Screenshot and page pointing data
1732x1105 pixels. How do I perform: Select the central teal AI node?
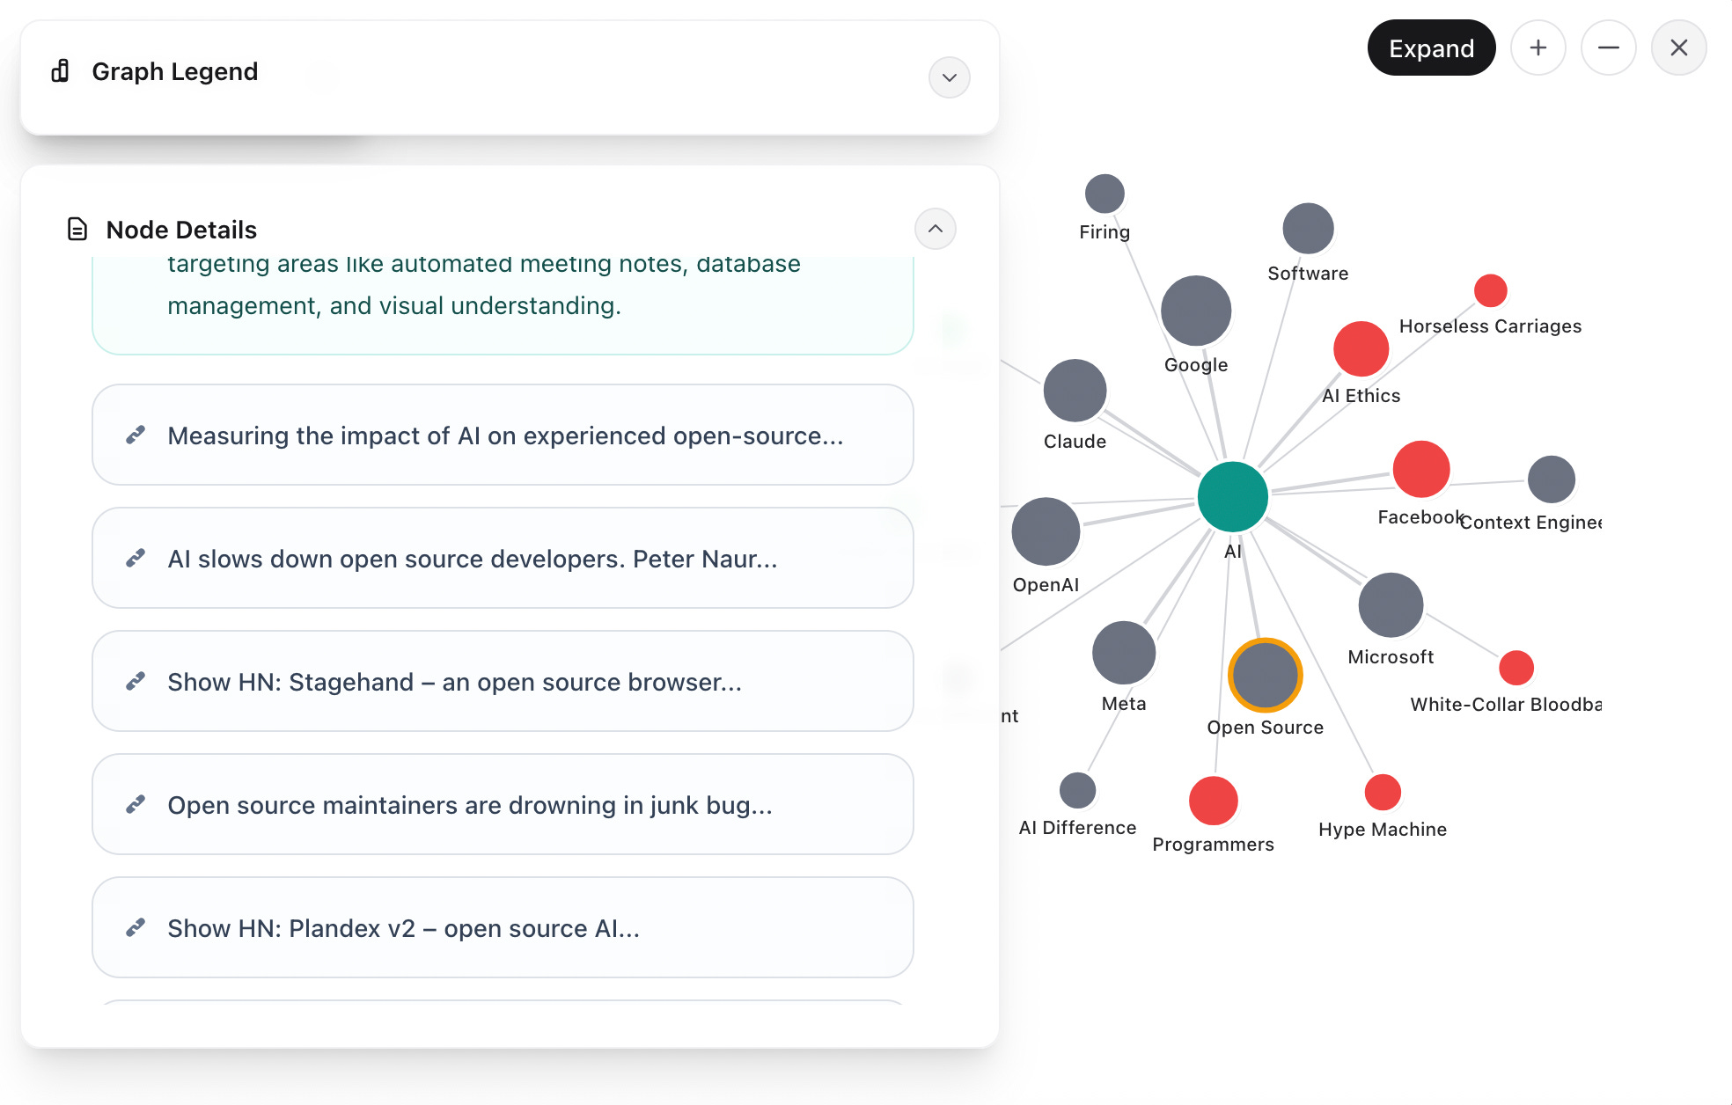(x=1232, y=497)
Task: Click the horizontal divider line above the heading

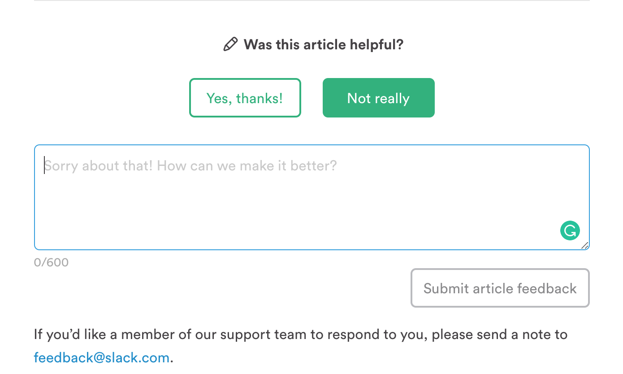Action: click(x=312, y=0)
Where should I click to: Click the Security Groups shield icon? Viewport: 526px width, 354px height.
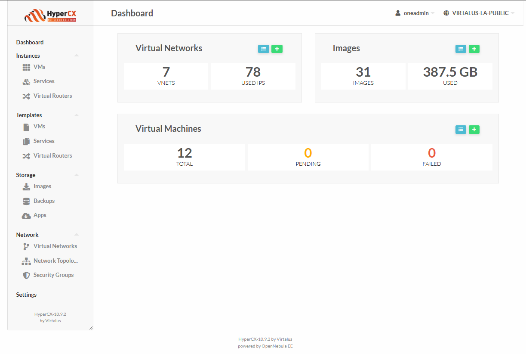[26, 275]
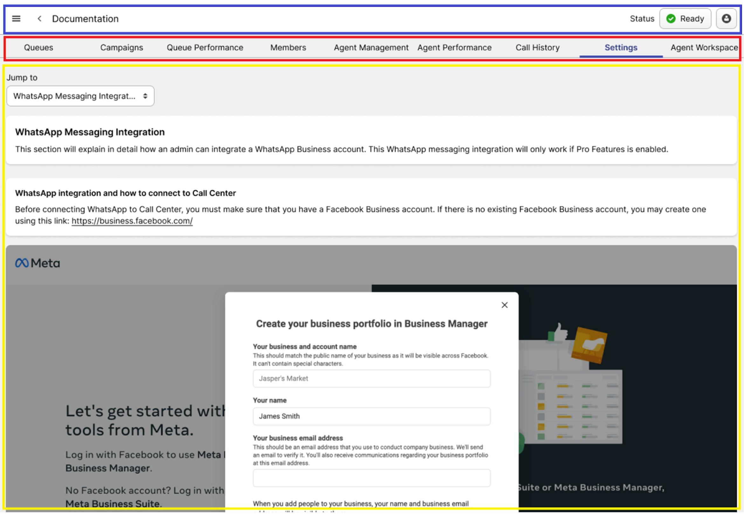Open the Agent Workspace tab
Viewport: 744px width, 517px height.
point(704,48)
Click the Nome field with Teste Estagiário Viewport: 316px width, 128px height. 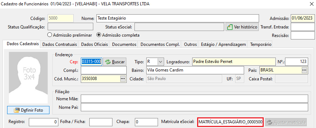(178, 18)
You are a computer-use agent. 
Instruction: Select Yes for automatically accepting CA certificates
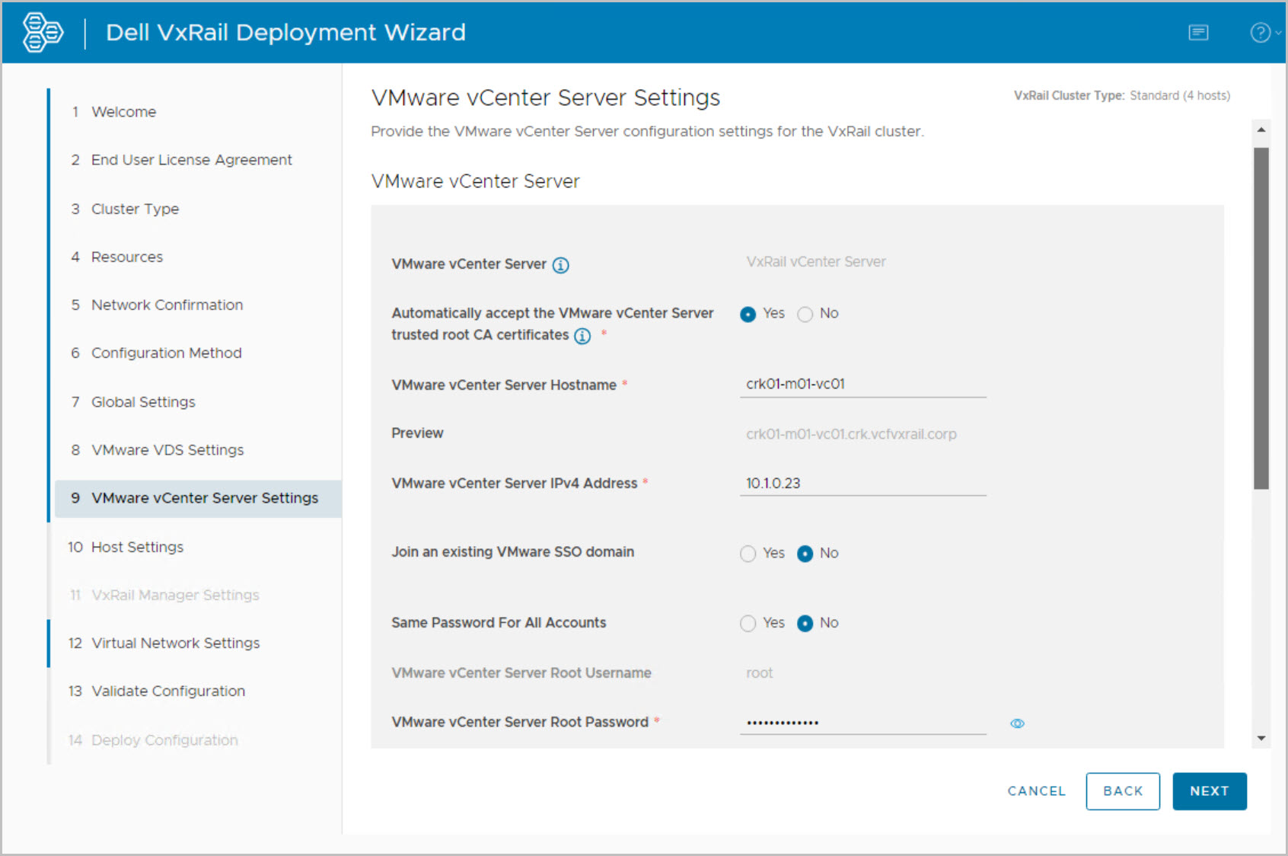point(748,315)
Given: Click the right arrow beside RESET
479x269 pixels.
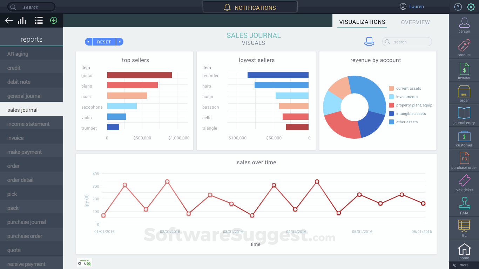Looking at the screenshot, I should (120, 41).
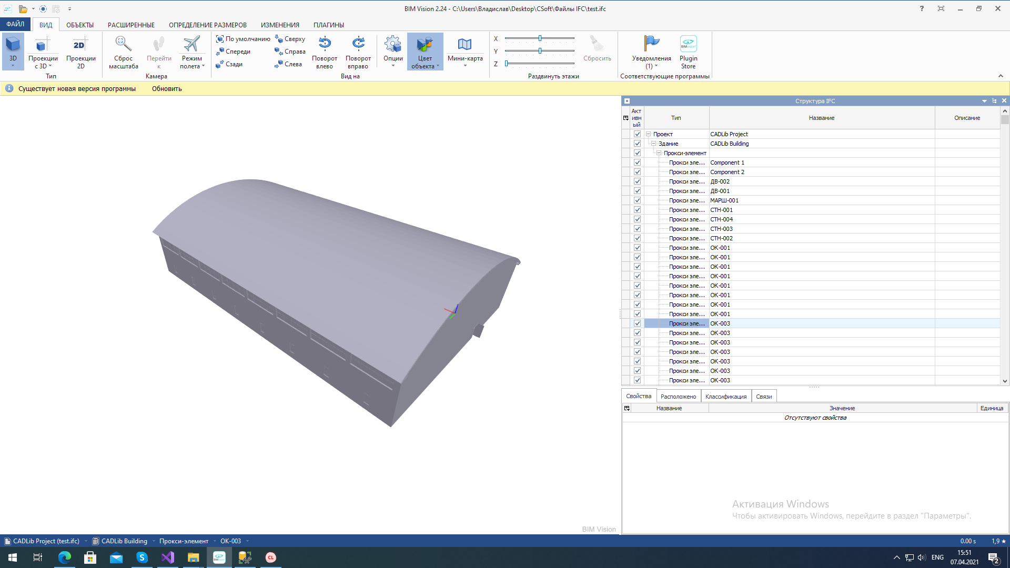Click Object color cube icon
1010x568 pixels.
coord(425,44)
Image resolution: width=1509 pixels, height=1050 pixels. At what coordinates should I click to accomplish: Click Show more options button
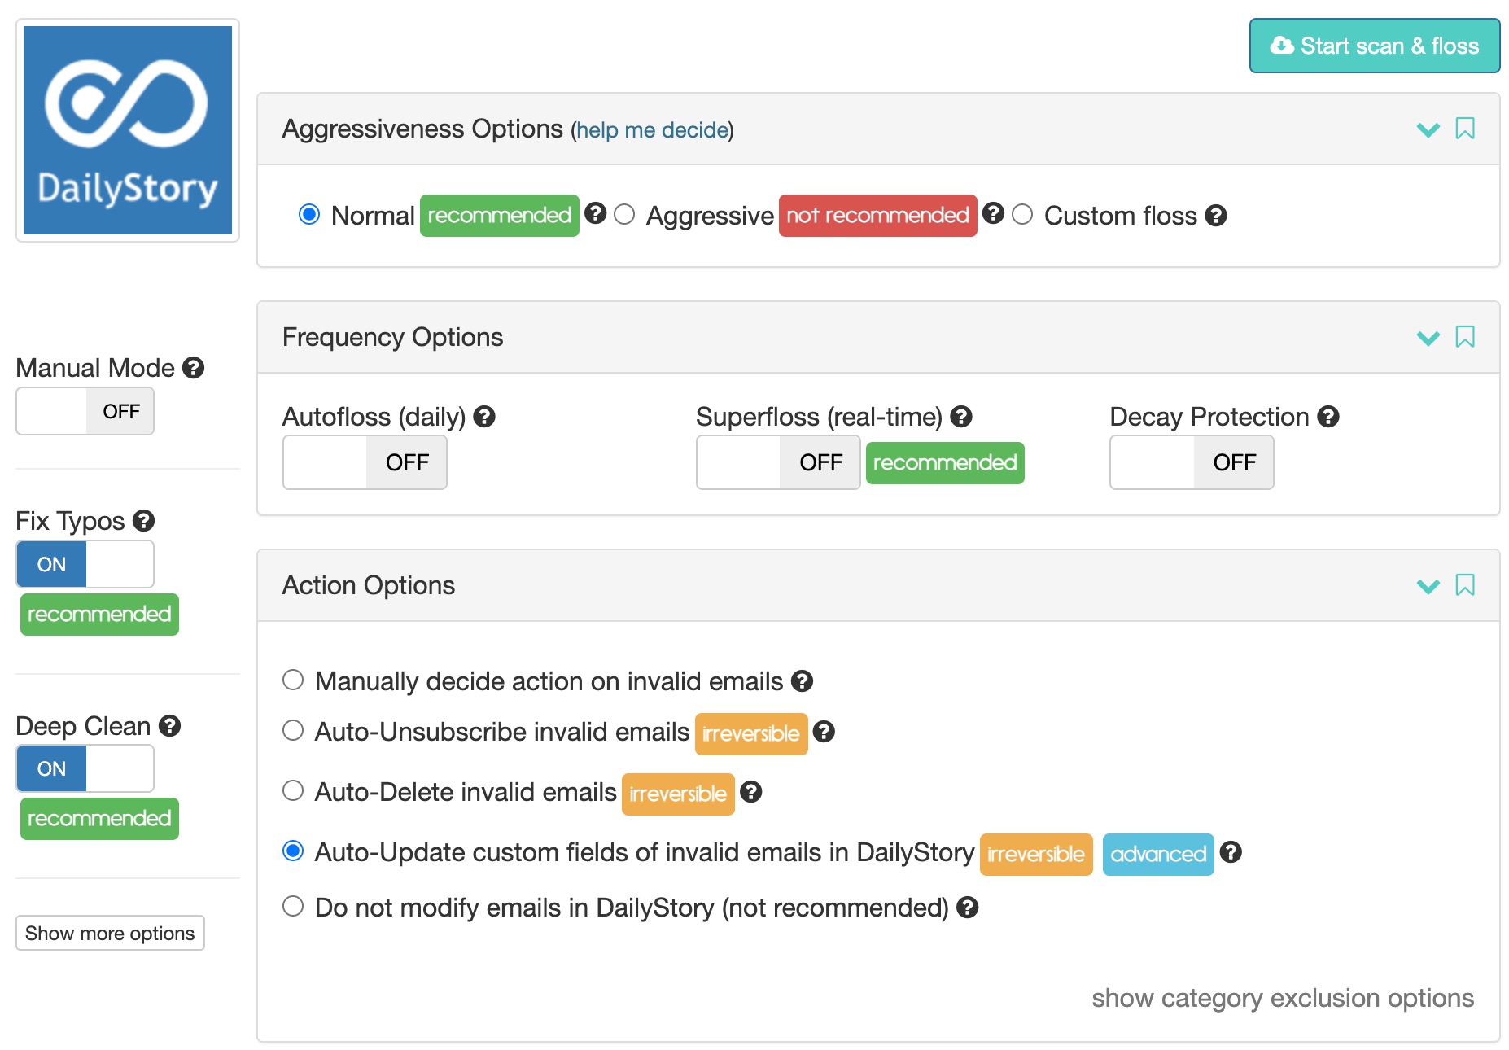[110, 933]
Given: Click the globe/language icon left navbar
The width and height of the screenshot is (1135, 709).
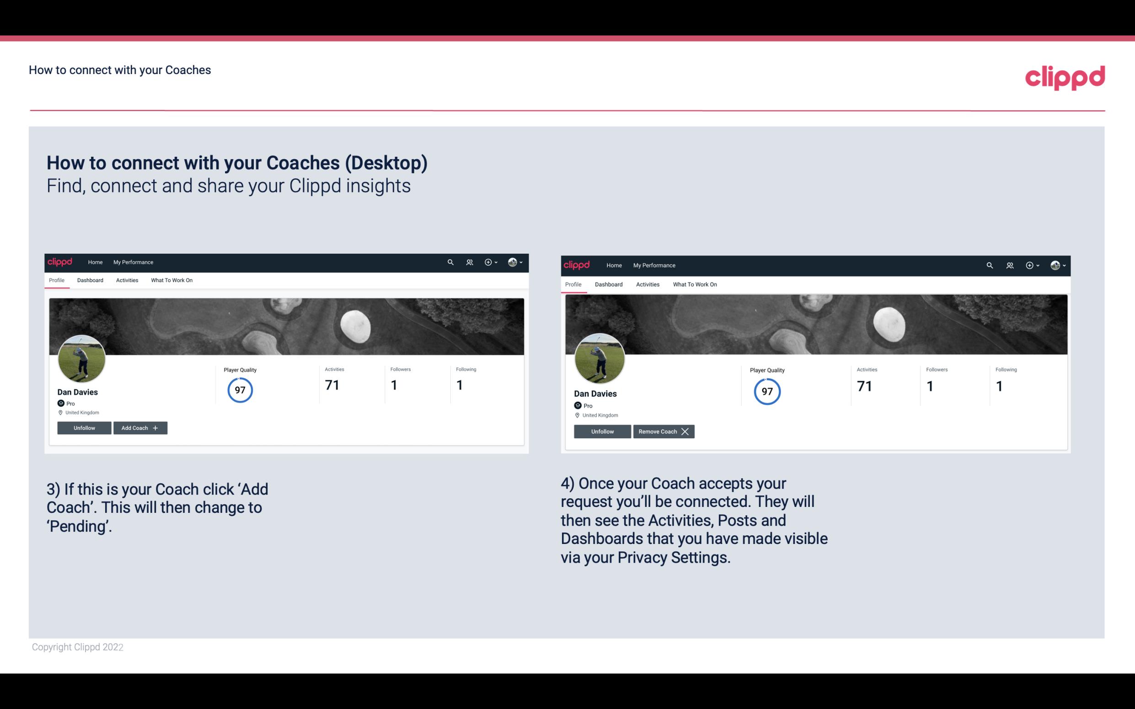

Written problem >>
Copy word for word the stretch of the material from the line containing "Given: Click the globe/language" through the end of the material. Leave the pictures out of your answer.

Exercise output >>
Given: Click the globe/language icon left navbar
The width and height of the screenshot is (1135, 709).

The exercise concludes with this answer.